- **Task objective**
Reproduce the following lines word for word.
========================
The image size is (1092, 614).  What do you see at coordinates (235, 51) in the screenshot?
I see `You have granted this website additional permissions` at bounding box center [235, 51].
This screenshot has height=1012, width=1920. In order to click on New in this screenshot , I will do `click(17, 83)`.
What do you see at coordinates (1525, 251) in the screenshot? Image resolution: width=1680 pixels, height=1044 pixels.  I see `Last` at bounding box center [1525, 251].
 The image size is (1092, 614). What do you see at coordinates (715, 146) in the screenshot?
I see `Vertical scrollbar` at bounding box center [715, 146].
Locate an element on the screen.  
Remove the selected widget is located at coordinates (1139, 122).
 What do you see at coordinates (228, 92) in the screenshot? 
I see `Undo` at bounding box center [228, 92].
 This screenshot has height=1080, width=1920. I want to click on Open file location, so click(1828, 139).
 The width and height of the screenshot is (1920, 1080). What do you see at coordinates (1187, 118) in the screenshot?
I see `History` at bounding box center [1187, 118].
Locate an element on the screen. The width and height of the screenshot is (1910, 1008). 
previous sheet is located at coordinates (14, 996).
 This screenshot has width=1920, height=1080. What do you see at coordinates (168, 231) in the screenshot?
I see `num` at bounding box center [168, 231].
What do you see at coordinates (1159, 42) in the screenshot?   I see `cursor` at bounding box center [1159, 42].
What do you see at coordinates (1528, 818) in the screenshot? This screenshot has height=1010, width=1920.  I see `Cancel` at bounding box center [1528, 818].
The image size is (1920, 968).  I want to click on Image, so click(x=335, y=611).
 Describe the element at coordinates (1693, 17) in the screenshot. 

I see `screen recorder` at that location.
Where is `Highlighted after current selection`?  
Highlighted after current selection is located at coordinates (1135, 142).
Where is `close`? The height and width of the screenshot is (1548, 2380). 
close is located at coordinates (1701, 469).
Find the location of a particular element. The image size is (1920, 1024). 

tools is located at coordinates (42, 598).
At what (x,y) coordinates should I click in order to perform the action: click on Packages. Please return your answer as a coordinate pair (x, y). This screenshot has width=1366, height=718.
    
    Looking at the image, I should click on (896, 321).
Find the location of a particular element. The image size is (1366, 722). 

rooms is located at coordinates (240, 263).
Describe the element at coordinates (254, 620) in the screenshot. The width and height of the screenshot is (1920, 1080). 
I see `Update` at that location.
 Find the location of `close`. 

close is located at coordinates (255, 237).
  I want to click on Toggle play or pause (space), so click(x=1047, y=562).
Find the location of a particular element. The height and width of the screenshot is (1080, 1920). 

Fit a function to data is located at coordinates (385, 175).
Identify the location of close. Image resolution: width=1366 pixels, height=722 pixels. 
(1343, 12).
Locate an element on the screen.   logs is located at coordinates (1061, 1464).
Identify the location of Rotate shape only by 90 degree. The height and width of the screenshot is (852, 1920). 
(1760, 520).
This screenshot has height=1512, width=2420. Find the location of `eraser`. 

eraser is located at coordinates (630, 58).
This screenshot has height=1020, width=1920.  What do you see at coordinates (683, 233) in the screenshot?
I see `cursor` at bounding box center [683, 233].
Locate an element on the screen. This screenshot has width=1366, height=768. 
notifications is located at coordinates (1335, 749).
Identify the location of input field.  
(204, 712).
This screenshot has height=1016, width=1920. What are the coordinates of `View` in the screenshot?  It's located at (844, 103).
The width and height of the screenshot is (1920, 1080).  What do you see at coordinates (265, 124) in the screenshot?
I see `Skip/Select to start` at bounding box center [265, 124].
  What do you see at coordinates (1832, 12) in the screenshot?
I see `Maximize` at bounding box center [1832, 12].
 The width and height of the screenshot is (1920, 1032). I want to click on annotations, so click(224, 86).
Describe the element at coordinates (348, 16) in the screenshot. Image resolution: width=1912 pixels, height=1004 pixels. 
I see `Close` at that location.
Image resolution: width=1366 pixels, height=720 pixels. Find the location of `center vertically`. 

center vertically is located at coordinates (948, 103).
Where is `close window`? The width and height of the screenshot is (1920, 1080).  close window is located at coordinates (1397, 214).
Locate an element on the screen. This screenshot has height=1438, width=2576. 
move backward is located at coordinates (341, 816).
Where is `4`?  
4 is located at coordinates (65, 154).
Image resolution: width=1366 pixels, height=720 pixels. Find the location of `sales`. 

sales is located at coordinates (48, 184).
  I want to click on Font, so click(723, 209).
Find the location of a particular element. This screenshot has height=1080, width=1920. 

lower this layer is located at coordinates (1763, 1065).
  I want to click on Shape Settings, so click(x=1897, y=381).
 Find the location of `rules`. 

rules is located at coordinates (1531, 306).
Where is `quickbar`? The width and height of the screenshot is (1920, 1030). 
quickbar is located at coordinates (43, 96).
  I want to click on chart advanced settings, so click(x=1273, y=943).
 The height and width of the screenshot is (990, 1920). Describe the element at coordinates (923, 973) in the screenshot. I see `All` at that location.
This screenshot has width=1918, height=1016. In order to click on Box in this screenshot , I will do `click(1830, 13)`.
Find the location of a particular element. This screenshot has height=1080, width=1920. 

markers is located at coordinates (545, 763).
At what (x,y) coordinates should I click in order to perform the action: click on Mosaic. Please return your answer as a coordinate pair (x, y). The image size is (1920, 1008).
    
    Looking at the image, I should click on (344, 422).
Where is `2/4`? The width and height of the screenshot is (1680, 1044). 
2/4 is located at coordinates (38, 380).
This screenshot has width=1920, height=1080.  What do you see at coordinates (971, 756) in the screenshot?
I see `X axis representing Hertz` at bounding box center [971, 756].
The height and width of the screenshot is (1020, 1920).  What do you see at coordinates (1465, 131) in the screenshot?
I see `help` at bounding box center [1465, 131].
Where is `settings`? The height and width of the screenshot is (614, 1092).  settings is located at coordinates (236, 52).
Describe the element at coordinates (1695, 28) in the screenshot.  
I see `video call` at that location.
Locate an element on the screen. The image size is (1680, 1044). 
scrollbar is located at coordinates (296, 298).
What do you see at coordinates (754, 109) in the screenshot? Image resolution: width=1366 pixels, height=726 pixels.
========================
- **Written reply**
The image size is (1092, 614).  What do you see at coordinates (235, 51) in the screenshot?
I see `You have granted this website additional permissions` at bounding box center [235, 51].
This screenshot has height=1012, width=1920. In order to click on New in this screenshot , I will do `click(17, 83)`.
What do you see at coordinates (1525, 251) in the screenshot? Image resolution: width=1680 pixels, height=1044 pixels.  I see `Last` at bounding box center [1525, 251].
 The image size is (1092, 614). What do you see at coordinates (715, 146) in the screenshot?
I see `Vertical scrollbar` at bounding box center [715, 146].
Locate an element on the screen.  
Remove the selected widget is located at coordinates (1139, 122).
 What do you see at coordinates (228, 92) in the screenshot? 
I see `Undo` at bounding box center [228, 92].
 This screenshot has height=1080, width=1920. I want to click on Open file location, so click(1828, 139).
 The width and height of the screenshot is (1920, 1080). What do you see at coordinates (1187, 118) in the screenshot?
I see `History` at bounding box center [1187, 118].
Locate an element on the screen. The width and height of the screenshot is (1910, 1008). 
previous sheet is located at coordinates (14, 996).
 This screenshot has width=1920, height=1080. What do you see at coordinates (168, 231) in the screenshot?
I see `num` at bounding box center [168, 231].
What do you see at coordinates (1159, 42) in the screenshot?   I see `cursor` at bounding box center [1159, 42].
What do you see at coordinates (1528, 818) in the screenshot? This screenshot has height=1010, width=1920.  I see `Cancel` at bounding box center [1528, 818].
The image size is (1920, 968).  I want to click on Image, so click(x=335, y=611).
 Describe the element at coordinates (1693, 17) in the screenshot. 

I see `screen recorder` at that location.
Where is `Highlighted after current selection`?  
Highlighted after current selection is located at coordinates (1135, 142).
Where is `close`? The height and width of the screenshot is (1548, 2380). 
close is located at coordinates (1701, 469).
Find the location of a particular element. The image size is (1920, 1024). 

tools is located at coordinates (42, 598).
At what (x,y) coordinates should I click in order to perform the action: click on Packages. Please return your answer as a coordinate pair (x, y). This screenshot has width=1366, height=718.
    
    Looking at the image, I should click on (896, 321).
Find the location of a particular element. The image size is (1366, 722). 

rooms is located at coordinates (240, 263).
Describe the element at coordinates (254, 620) in the screenshot. The width and height of the screenshot is (1920, 1080). 
I see `Update` at that location.
 Find the location of `close`. 

close is located at coordinates (255, 237).
  I want to click on Toggle play or pause (space), so click(x=1047, y=562).
Find the location of a particular element. The height and width of the screenshot is (1080, 1920). 

Fit a function to data is located at coordinates (385, 175).
Identify the location of close. Image resolution: width=1366 pixels, height=722 pixels. 
(1343, 12).
Locate an element on the screen.   logs is located at coordinates (1061, 1464).
Identify the location of Rotate shape only by 90 degree. The height and width of the screenshot is (852, 1920). 
(1760, 520).
This screenshot has height=1512, width=2420. Find the location of `eraser`. 

eraser is located at coordinates (630, 58).
This screenshot has height=1020, width=1920.  What do you see at coordinates (683, 233) in the screenshot?
I see `cursor` at bounding box center [683, 233].
Locate an element on the screen. This screenshot has width=1366, height=768. 
notifications is located at coordinates (1335, 749).
Identify the location of input field.  
(204, 712).
This screenshot has height=1016, width=1920. What are the coordinates of `View` in the screenshot?  It's located at (844, 103).
The width and height of the screenshot is (1920, 1080).  What do you see at coordinates (265, 124) in the screenshot?
I see `Skip/Select to start` at bounding box center [265, 124].
  What do you see at coordinates (1832, 12) in the screenshot?
I see `Maximize` at bounding box center [1832, 12].
 The width and height of the screenshot is (1920, 1032). I want to click on annotations, so click(224, 86).
Describe the element at coordinates (348, 16) in the screenshot. Image resolution: width=1912 pixels, height=1004 pixels. 
I see `Close` at that location.
Image resolution: width=1366 pixels, height=720 pixels. Find the location of `center vertically`. 

center vertically is located at coordinates (948, 103).
Where is `close window`? The width and height of the screenshot is (1920, 1080).  close window is located at coordinates (1397, 214).
Locate an element on the screen. This screenshot has height=1438, width=2576. 
move backward is located at coordinates (341, 816).
Where is `4`?  
4 is located at coordinates (65, 154).
Image resolution: width=1366 pixels, height=720 pixels. Find the location of `sales`. 

sales is located at coordinates (48, 184).
  I want to click on Font, so click(723, 209).
Find the location of a particular element. This screenshot has height=1080, width=1920. 

lower this layer is located at coordinates (1763, 1065).
  I want to click on Shape Settings, so click(x=1897, y=381).
 Find the location of `rules`. 

rules is located at coordinates (1531, 306).
Where is `quickbar`? The width and height of the screenshot is (1920, 1030). 
quickbar is located at coordinates (43, 96).
  I want to click on chart advanced settings, so click(x=1273, y=943).
 The height and width of the screenshot is (990, 1920). Describe the element at coordinates (923, 973) in the screenshot. I see `All` at that location.
This screenshot has width=1918, height=1016. In order to click on Box in this screenshot , I will do `click(1830, 13)`.
Find the location of a particular element. This screenshot has height=1080, width=1920. 

markers is located at coordinates (545, 763).
At what (x,y) coordinates should I click in order to perform the action: click on Mosaic. Please return your answer as a coordinate pair (x, y). The image size is (1920, 1008).
    
    Looking at the image, I should click on (344, 422).
Where is `2/4`? The width and height of the screenshot is (1680, 1044). 
2/4 is located at coordinates (38, 380).
This screenshot has width=1920, height=1080.  What do you see at coordinates (971, 756) in the screenshot?
I see `X axis representing Hertz` at bounding box center [971, 756].
The height and width of the screenshot is (1020, 1920).  What do you see at coordinates (1465, 131) in the screenshot?
I see `help` at bounding box center [1465, 131].
Where is `settings`? The height and width of the screenshot is (614, 1092).  settings is located at coordinates (236, 52).
Describe the element at coordinates (1695, 28) in the screenshot.  
I see `video call` at that location.
Locate an element on the screen. The image size is (1680, 1044). 
scrollbar is located at coordinates (296, 298).
What do you see at coordinates (754, 109) in the screenshot? Image resolution: width=1366 pixels, height=726 pixels.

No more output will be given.